= Activity =
With the pictures removed, retype the lines from the one holding "The image size" through the end of the records, exactly as written.

= Extracted entries =

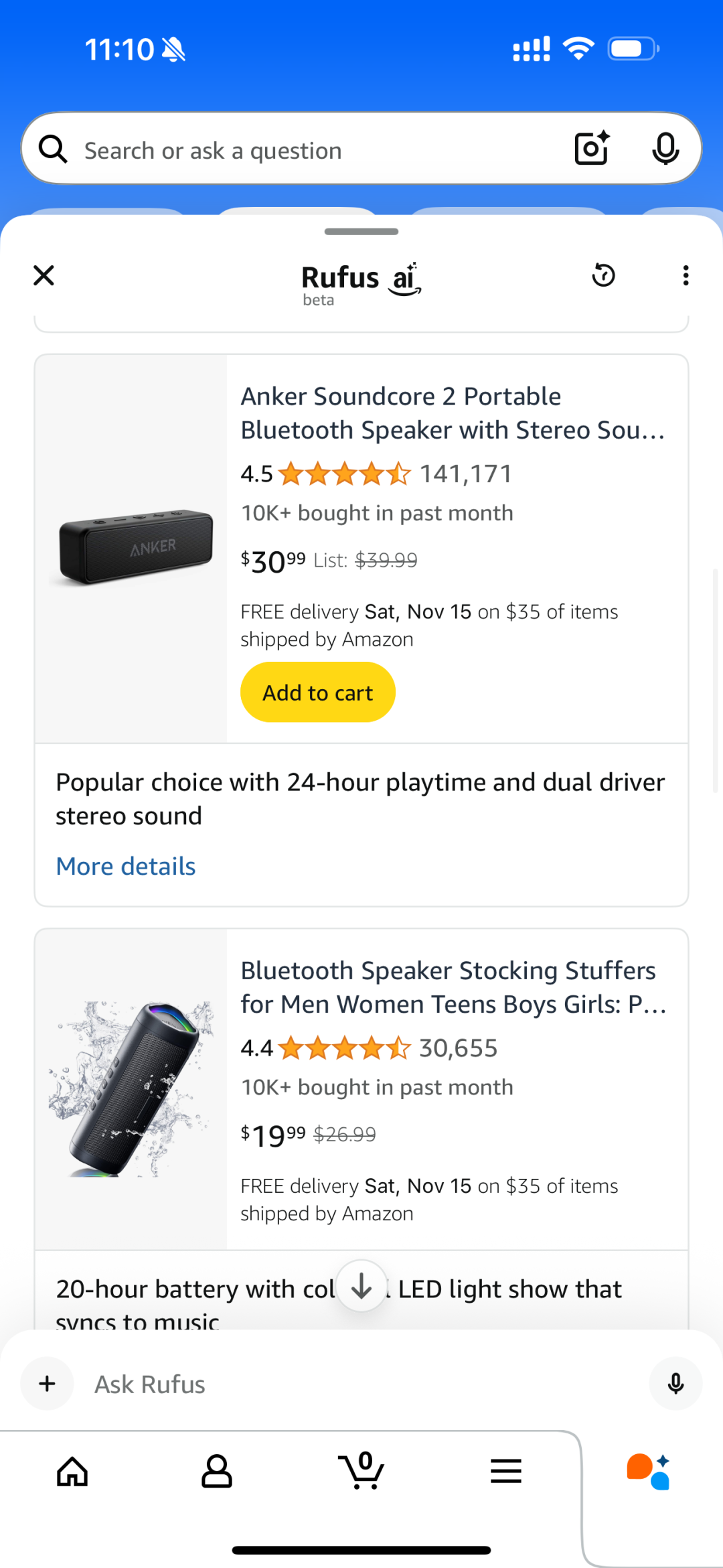
Task: Tap the camera lens search icon
Action: pyautogui.click(x=592, y=148)
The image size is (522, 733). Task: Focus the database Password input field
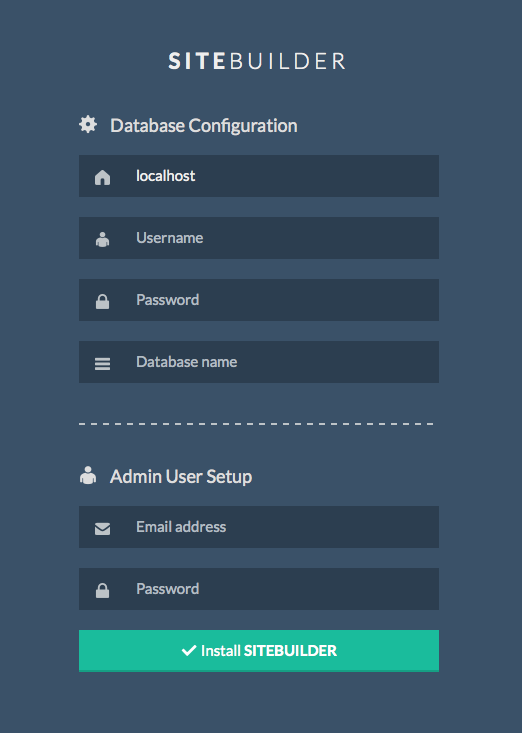pyautogui.click(x=259, y=300)
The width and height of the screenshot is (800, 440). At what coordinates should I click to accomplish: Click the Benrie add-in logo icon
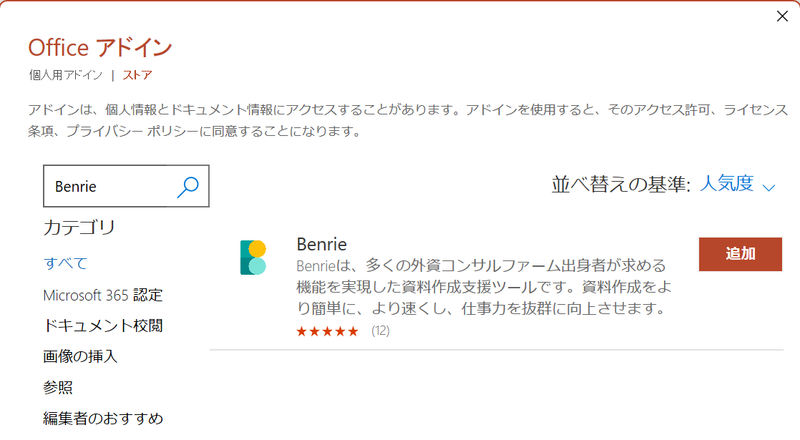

= Response to this task =
The image size is (522, 733). Task: Focus the database Password input field
pyautogui.click(x=259, y=300)
The width and height of the screenshot is (800, 440). At what coordinates should I click to accomplish: Click the Benrie add-in logo icon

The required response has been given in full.